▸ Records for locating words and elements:
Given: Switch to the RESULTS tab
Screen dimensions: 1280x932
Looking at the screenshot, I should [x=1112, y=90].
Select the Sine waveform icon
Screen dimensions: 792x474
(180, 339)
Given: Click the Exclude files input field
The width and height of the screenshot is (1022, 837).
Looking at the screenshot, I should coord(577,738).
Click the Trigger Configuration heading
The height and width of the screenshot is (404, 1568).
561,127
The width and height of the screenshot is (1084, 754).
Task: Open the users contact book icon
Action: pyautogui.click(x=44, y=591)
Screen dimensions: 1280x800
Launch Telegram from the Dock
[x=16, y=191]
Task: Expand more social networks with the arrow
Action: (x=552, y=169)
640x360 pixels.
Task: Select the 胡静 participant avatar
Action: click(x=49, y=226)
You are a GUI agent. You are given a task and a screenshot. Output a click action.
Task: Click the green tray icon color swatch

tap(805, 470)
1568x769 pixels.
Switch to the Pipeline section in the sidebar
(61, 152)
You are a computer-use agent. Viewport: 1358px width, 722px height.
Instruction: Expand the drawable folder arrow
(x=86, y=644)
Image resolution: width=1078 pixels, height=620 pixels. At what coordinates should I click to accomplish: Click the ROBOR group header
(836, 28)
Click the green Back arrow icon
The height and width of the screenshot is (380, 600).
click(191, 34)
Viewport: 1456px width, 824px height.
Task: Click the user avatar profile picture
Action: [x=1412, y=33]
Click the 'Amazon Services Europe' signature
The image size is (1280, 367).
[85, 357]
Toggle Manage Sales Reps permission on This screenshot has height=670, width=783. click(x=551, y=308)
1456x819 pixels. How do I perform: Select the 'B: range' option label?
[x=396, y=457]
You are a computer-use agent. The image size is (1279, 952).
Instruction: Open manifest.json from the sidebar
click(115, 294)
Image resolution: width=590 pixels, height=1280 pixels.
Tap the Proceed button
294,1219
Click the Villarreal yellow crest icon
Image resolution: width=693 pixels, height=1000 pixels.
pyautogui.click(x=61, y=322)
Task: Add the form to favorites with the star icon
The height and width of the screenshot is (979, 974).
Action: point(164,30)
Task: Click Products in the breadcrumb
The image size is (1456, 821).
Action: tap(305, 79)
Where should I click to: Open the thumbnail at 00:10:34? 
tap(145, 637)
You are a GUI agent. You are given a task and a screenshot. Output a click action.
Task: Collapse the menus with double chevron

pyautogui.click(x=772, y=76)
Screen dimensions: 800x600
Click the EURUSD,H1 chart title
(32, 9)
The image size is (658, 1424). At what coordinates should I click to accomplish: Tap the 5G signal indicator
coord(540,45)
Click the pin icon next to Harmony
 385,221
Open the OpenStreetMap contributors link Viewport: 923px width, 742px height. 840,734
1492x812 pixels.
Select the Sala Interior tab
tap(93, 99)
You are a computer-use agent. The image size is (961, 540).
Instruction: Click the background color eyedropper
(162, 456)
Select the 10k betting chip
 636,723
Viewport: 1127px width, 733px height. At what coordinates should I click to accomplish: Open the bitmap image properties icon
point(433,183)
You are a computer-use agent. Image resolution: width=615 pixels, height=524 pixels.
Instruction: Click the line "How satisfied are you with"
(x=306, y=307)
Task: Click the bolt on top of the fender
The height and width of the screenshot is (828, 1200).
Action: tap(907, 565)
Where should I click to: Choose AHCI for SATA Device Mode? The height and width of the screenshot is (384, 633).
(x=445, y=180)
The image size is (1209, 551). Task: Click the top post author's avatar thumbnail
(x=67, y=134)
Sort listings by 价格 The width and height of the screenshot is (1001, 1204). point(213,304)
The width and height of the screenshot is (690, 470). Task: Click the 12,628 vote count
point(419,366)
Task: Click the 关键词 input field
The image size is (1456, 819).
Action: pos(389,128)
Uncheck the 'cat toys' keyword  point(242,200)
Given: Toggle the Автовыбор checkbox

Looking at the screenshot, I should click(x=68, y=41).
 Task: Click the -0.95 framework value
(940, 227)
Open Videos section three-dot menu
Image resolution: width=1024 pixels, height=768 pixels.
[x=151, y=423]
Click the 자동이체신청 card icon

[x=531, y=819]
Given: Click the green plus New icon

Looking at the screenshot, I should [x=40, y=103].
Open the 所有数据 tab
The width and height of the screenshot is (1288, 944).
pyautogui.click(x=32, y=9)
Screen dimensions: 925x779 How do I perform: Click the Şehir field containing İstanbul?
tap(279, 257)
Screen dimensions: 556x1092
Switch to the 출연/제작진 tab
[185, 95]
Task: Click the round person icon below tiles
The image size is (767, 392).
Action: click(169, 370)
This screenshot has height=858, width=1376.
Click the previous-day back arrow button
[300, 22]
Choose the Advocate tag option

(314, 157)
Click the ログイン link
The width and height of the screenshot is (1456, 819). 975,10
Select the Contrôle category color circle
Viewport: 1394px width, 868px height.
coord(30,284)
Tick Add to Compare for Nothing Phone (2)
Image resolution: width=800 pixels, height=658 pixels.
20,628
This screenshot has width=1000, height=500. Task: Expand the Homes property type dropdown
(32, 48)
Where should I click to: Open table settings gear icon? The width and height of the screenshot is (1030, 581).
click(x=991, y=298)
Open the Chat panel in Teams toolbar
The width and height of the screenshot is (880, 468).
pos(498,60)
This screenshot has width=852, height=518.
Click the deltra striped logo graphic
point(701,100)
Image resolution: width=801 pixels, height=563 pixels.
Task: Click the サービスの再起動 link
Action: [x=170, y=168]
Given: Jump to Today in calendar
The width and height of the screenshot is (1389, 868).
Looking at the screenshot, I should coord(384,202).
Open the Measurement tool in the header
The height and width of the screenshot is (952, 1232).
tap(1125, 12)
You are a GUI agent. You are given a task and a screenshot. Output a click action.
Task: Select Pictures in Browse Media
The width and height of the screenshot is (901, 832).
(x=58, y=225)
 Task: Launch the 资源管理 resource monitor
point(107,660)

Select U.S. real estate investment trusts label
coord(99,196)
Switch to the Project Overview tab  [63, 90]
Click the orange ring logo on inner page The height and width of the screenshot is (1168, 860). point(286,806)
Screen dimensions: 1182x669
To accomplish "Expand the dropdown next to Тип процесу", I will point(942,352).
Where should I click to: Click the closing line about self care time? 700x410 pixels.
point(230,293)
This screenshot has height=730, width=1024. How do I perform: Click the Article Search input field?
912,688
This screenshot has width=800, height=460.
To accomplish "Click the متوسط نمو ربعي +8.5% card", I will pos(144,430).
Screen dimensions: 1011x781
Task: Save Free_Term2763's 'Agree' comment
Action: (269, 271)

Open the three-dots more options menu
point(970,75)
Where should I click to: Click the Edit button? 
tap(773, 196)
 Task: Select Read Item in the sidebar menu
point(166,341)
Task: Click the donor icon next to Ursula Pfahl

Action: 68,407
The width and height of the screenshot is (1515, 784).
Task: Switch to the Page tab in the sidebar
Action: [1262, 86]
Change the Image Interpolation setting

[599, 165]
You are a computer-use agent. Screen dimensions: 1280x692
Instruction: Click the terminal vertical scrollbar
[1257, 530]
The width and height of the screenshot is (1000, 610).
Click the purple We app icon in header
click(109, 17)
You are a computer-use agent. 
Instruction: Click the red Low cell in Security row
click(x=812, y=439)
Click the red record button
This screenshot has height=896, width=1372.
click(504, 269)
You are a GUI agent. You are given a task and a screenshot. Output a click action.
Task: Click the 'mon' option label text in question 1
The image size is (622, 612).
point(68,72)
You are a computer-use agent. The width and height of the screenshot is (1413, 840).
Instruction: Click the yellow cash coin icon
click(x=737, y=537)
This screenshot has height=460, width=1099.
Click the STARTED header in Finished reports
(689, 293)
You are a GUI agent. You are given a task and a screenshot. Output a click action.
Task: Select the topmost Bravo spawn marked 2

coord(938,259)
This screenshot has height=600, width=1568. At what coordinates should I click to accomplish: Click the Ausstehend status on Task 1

▸ What is required: Reproduce all of the lines above without changing a single character.

▸ The reply:
Given: Switch to the RESULTS tab
Screen dimensions: 1280x932
Looking at the screenshot, I should [x=1112, y=90].
Select the Sine waveform icon
Screen dimensions: 792x474
(180, 339)
Given: Click the Exclude files input field
The width and height of the screenshot is (1022, 837).
Looking at the screenshot, I should coord(577,738).
Click the Trigger Configuration heading
The height and width of the screenshot is (404, 1568).
561,127
The width and height of the screenshot is (1084, 754).
Task: Open the users contact book icon
Action: pyautogui.click(x=44, y=591)
Screen dimensions: 1280x800
Launch Telegram from the Dock
[x=16, y=191]
Task: Expand more social networks with the arrow
Action: (x=552, y=169)
640x360 pixels.
Task: Select the 胡静 participant avatar
Action: click(x=49, y=226)
You are a GUI agent. You are given a task and a screenshot. Output a click action.
Task: Click the green tray icon color swatch

tap(805, 470)
1568x769 pixels.
Switch to the Pipeline section in the sidebar
(61, 152)
You are a computer-use agent. Viewport: 1358px width, 722px height.
Instruction: Expand the drawable folder arrow
(x=86, y=644)
Image resolution: width=1078 pixels, height=620 pixels. At what coordinates should I click to accomplish: Click the ROBOR group header
(836, 28)
Click the green Back arrow icon
The height and width of the screenshot is (380, 600).
click(191, 34)
Viewport: 1456px width, 824px height.
Task: Click the user avatar profile picture
Action: [x=1412, y=33]
Click the 'Amazon Services Europe' signature
The image size is (1280, 367).
[85, 357]
Toggle Manage Sales Reps permission on This screenshot has height=670, width=783. click(x=551, y=308)
1456x819 pixels. How do I perform: Select the 'B: range' option label?
[x=396, y=457]
You are a computer-use agent. The image size is (1279, 952).
Instruction: Open manifest.json from the sidebar
click(115, 294)
Image resolution: width=590 pixels, height=1280 pixels.
Tap the Proceed button
294,1219
Click the Villarreal yellow crest icon
Image resolution: width=693 pixels, height=1000 pixels.
pyautogui.click(x=61, y=322)
Task: Add the form to favorites with the star icon
The height and width of the screenshot is (979, 974).
Action: point(164,30)
Task: Click Products in the breadcrumb
The image size is (1456, 821).
Action: tap(305, 79)
Where should I click to: Open the thumbnail at 00:10:34? 
tap(145, 637)
You are a GUI agent. You are given a task and a screenshot. Output a click action.
Task: Collapse the menus with double chevron

pyautogui.click(x=772, y=76)
Screen dimensions: 800x600
Click the EURUSD,H1 chart title
(32, 9)
The image size is (658, 1424). At what coordinates should I click to accomplish: Tap the 5G signal indicator
coord(540,45)
Click the pin icon next to Harmony
 385,221
Open the OpenStreetMap contributors link Viewport: 923px width, 742px height. 840,734
1492x812 pixels.
Select the Sala Interior tab
tap(93, 99)
You are a computer-use agent. The image size is (961, 540).
Instruction: Click the background color eyedropper
(162, 456)
Select the 10k betting chip
 636,723
Viewport: 1127px width, 733px height. At what coordinates should I click to accomplish: Open the bitmap image properties icon
point(433,183)
You are a computer-use agent. Image resolution: width=615 pixels, height=524 pixels.
Instruction: Click the line "How satisfied are you with"
(x=306, y=307)
Task: Click the bolt on top of the fender
The height and width of the screenshot is (828, 1200).
Action: tap(907, 565)
Where should I click to: Choose AHCI for SATA Device Mode? The height and width of the screenshot is (384, 633).
(x=445, y=180)
The image size is (1209, 551). Task: Click the top post author's avatar thumbnail
(x=67, y=134)
Sort listings by 价格 The width and height of the screenshot is (1001, 1204). point(213,304)
The width and height of the screenshot is (690, 470). Task: Click the 12,628 vote count
point(419,366)
Task: Click the 关键词 input field
The image size is (1456, 819).
Action: pos(389,128)
Uncheck the 'cat toys' keyword  point(242,200)
Given: Toggle the Автовыбор checkbox

Looking at the screenshot, I should click(x=68, y=41).
 Task: Click the -0.95 framework value
(940, 227)
Open Videos section three-dot menu
Image resolution: width=1024 pixels, height=768 pixels.
[x=151, y=423]
Click the 자동이체신청 card icon

[x=531, y=819]
Given: Click the green plus New icon

Looking at the screenshot, I should [x=40, y=103].
Open the 所有数据 tab
The width and height of the screenshot is (1288, 944).
pyautogui.click(x=32, y=9)
Screen dimensions: 925x779 How do I perform: Click the Şehir field containing İstanbul?
tap(279, 257)
Screen dimensions: 556x1092
Switch to the 출연/제작진 tab
[185, 95]
Task: Click the round person icon below tiles
The image size is (767, 392).
Action: click(169, 370)
This screenshot has height=858, width=1376.
Click the previous-day back arrow button
[300, 22]
Choose the Advocate tag option

(314, 157)
Click the ログイン link
The width and height of the screenshot is (1456, 819). 975,10
Select the Contrôle category color circle
Viewport: 1394px width, 868px height.
coord(30,284)
Tick Add to Compare for Nothing Phone (2)
Image resolution: width=800 pixels, height=658 pixels.
20,628
This screenshot has width=1000, height=500. Task: Expand the Homes property type dropdown
(32, 48)
Where should I click to: Open table settings gear icon? The width and height of the screenshot is (1030, 581).
click(x=991, y=298)
Open the Chat panel in Teams toolbar
The width and height of the screenshot is (880, 468).
pos(498,60)
This screenshot has width=852, height=518.
Click the deltra striped logo graphic
point(701,100)
Image resolution: width=801 pixels, height=563 pixels.
Task: Click the サービスの再起動 link
Action: [x=170, y=168]
Given: Jump to Today in calendar
The width and height of the screenshot is (1389, 868).
Looking at the screenshot, I should coord(384,202).
Open the Measurement tool in the header
The height and width of the screenshot is (952, 1232).
tap(1125, 12)
You are a GUI agent. You are given a task and a screenshot. Output a click action.
Task: Select Pictures in Browse Media
The width and height of the screenshot is (901, 832).
(x=58, y=225)
 Task: Launch the 资源管理 resource monitor
point(107,660)

Select U.S. real estate investment trusts label
coord(99,196)
Switch to the Project Overview tab  [63, 90]
Click the orange ring logo on inner page The height and width of the screenshot is (1168, 860). point(286,806)
Screen dimensions: 1182x669
To accomplish "Expand the dropdown next to Тип процесу", I will point(942,352).
Where should I click to: Click the closing line about self care time? 700x410 pixels.
point(230,293)
This screenshot has height=730, width=1024. How do I perform: Click the Article Search input field?
912,688
This screenshot has width=800, height=460.
To accomplish "Click the متوسط نمو ربعي +8.5% card", I will pos(144,430).
Screen dimensions: 1011x781
Task: Save Free_Term2763's 'Agree' comment
Action: (269, 271)

Open the three-dots more options menu
point(970,75)
Where should I click to: Click the Edit button? 
tap(773, 196)
 Task: Select Read Item in the sidebar menu
point(166,341)
Task: Click the donor icon next to Ursula Pfahl

Action: 68,407
The width and height of the screenshot is (1515, 784).
Task: Switch to the Page tab in the sidebar
Action: [1262, 86]
Change the Image Interpolation setting

[599, 165]
You are a computer-use agent. Screen dimensions: 1280x692
Instruction: Click the terminal vertical scrollbar
[1257, 530]
The width and height of the screenshot is (1000, 610).
Click the purple We app icon in header
click(109, 17)
You are a computer-use agent. 
Instruction: Click the red Low cell in Security row
click(x=812, y=439)
Click the red record button
This screenshot has height=896, width=1372.
click(504, 269)
You are a GUI agent. You are given a task and a screenshot. Output a click action.
Task: Click the 'mon' option label text in question 1
The image size is (622, 612).
point(68,72)
You are a computer-use agent. The width and height of the screenshot is (1413, 840).
Instruction: Click the yellow cash coin icon
click(x=737, y=537)
This screenshot has height=460, width=1099.
Click the STARTED header in Finished reports
(689, 293)
You are a GUI agent. You are given a task and a screenshot. Output a click action.
Task: Select the topmost Bravo spawn marked 2

coord(938,259)
This screenshot has height=600, width=1568. At what coordinates should I click to accomplish: Click the Ausstehend status on Task 1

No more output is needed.